ITSC 2024 Paper Abstract

Paper WeBT5.2

Zhong, Jiaru (Beijing Institute of Technology), Yu, Haibao (The University ok Hong Kong), Zhu, Tianyi (Beijing Institute of Technology), Xu, Jiahui (Beijing Institute of Technology), Yang, Wenxian (Tsinghua University), Nie, Zaiqing (Tsinghua University), Sun, Chao (Beijing Institute of Technology)

Leveraging Temporal Contexts to Enhance Vehicle-Infrastructure Cooperative Perception

Scheduled for presentation during the Invited Session "Driving the Edge: Addressing Corner Cases in Self-driving Vehicles" (WeBT5), Wednesday, September 25, 2024, 14:50−15:10, Salon 13

2024 IEEE 27th International Conference on Intelligent Transportation Systems (ITSC), September 24- 27, 2024, Edmonton, Canada

This information is tentative and subject to change. Compiled on November 2, 2025

Keywords Sensing, Vision, and Perception, Cooperative Techniques and Systems, Communications and Protocols in ITS

Abstract

Infrastructure sensors installed at elevated positions offer a broader perception range and encounter fewer occlusions. Integrating both infrastructure and ego-vehicle data through V2X communication, known as vehicle-infrastructure cooperation, has shown considerable advantages in enhancing perception capabilities and addressing corner cases encountered in single-vehicle autonomous driving.

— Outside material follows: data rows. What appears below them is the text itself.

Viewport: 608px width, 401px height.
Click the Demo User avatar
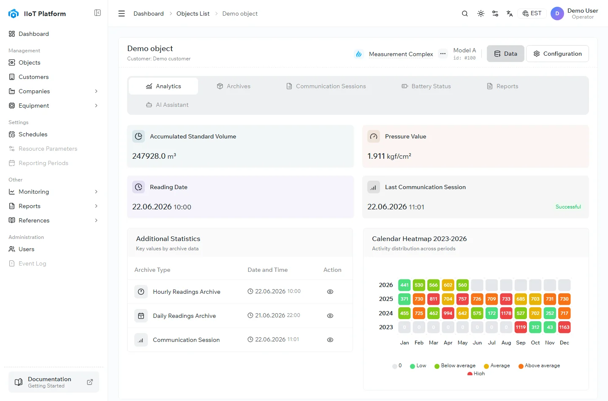(557, 14)
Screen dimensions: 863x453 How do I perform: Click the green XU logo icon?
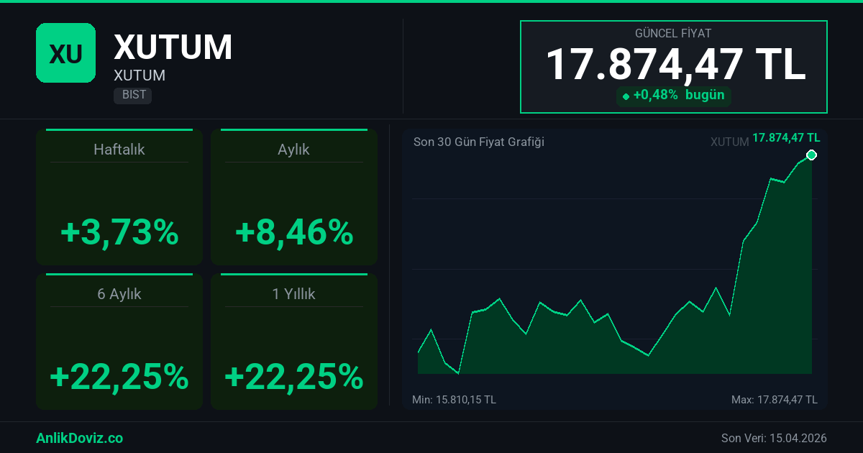tap(65, 53)
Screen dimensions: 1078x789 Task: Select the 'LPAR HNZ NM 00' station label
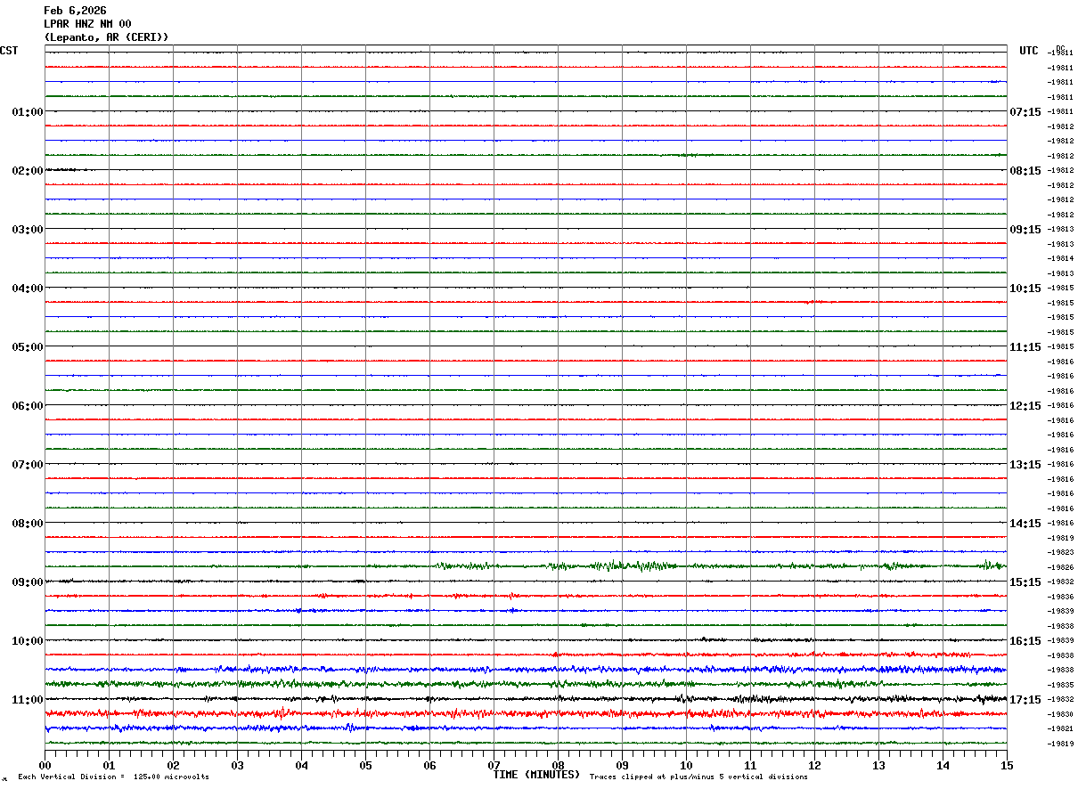(x=87, y=24)
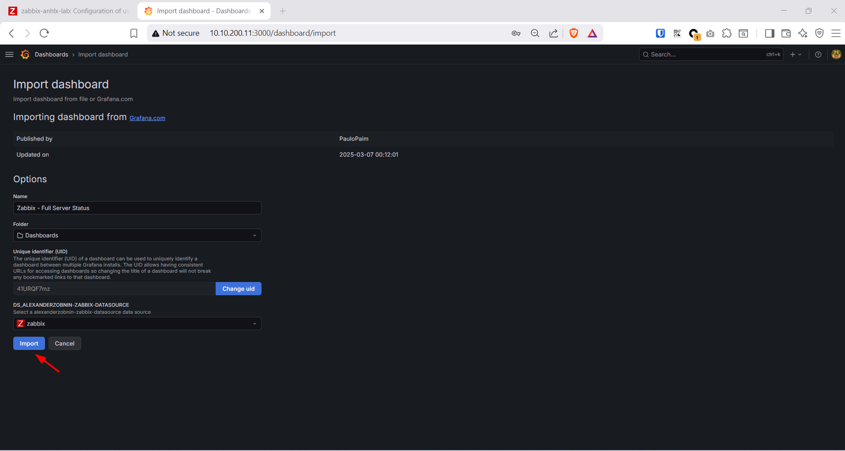Open the Bitwarden extension icon
This screenshot has height=451, width=845.
(x=660, y=33)
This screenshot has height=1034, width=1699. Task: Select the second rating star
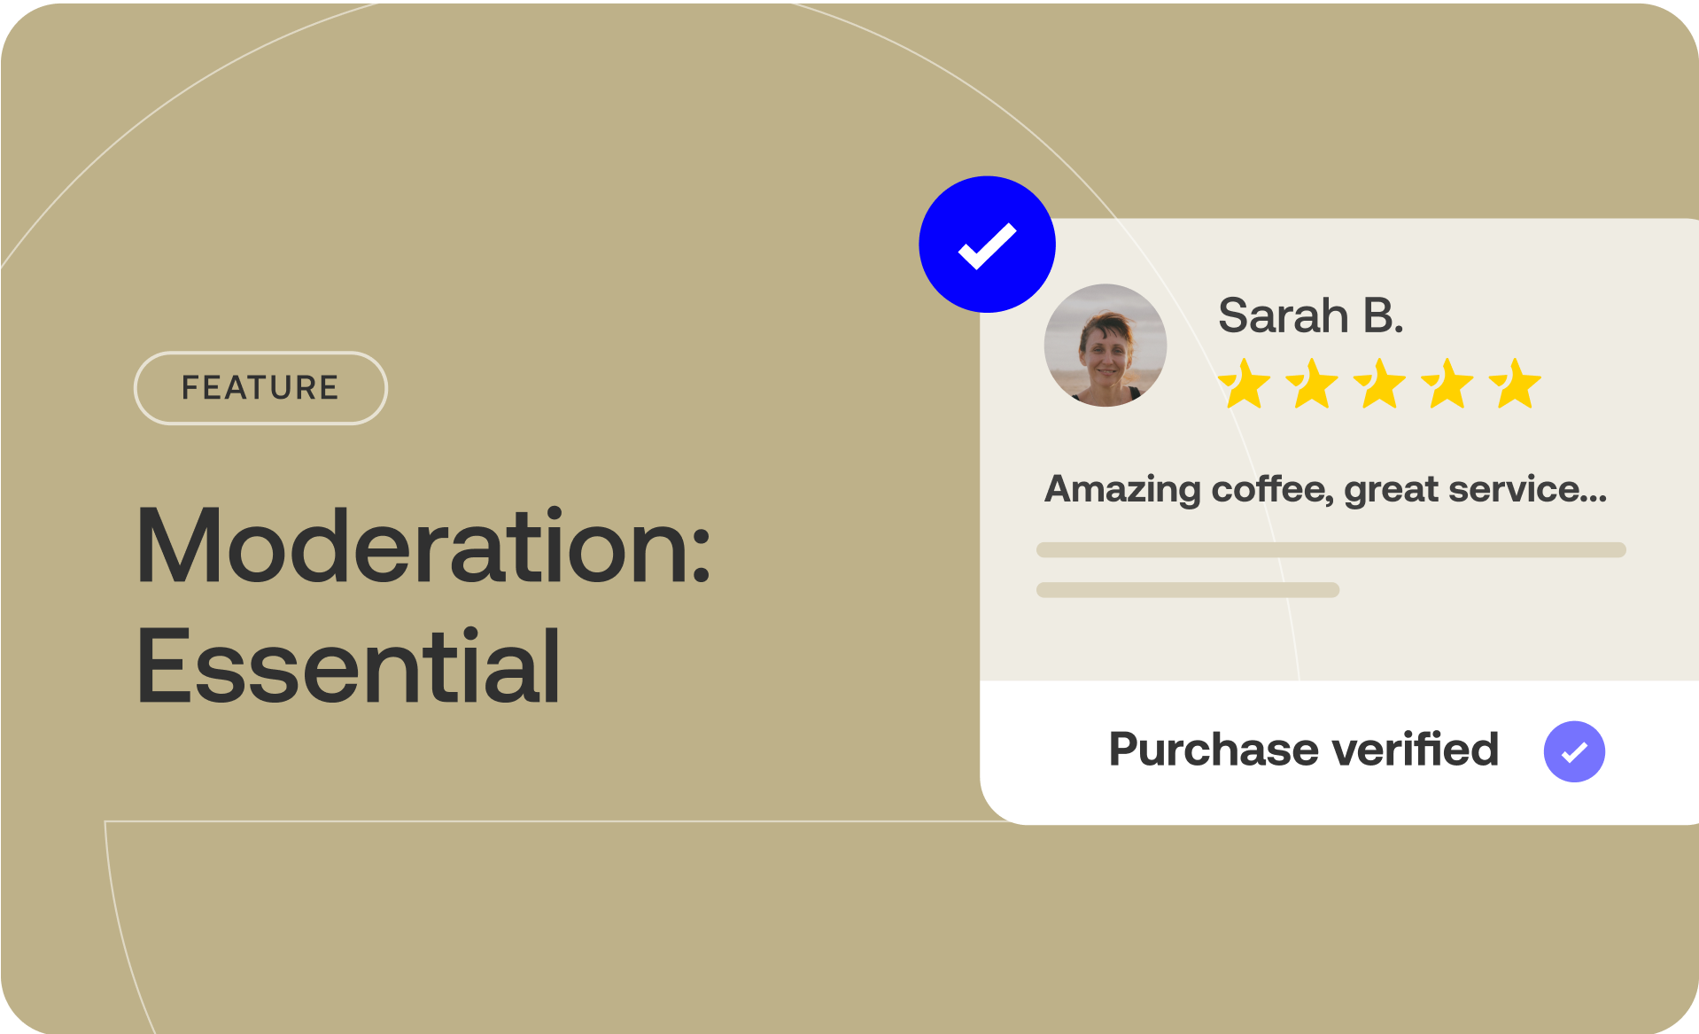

However, cooperative perception still faces numerous challenges, including limited communication bandwidth and practical communication interruptions. In this paper, we propose CTCE, a novel framework for cooperative 3D object detection. This framework transmits queries with temporal contexts enhancement, effectively balancing transmission efficiency and performance to accommodate real-world communication conditions. Additionally, we propose a temporal-guided fusion module to further improve performance. The roadside temporal enhancement and vehicle-side spatial-temporal fusion together constitute a multi-level temporal contexts integration mechanism, fully leveraging temporal information to enhance performance. Furthermore, a motion-aware reconstruction module is introduced to recover lost roadside queries due to communication interruptions. Experimental results on V2X-Seq and V2X-Sim datasets demonstrate that CTCE outperforms the baseline QUEST, achieving improvements of $3.8%$ and $1.3%$ in mAP, respectively. Experiments under communication interruption conditions validate CTCE's robustness to communication interruptions.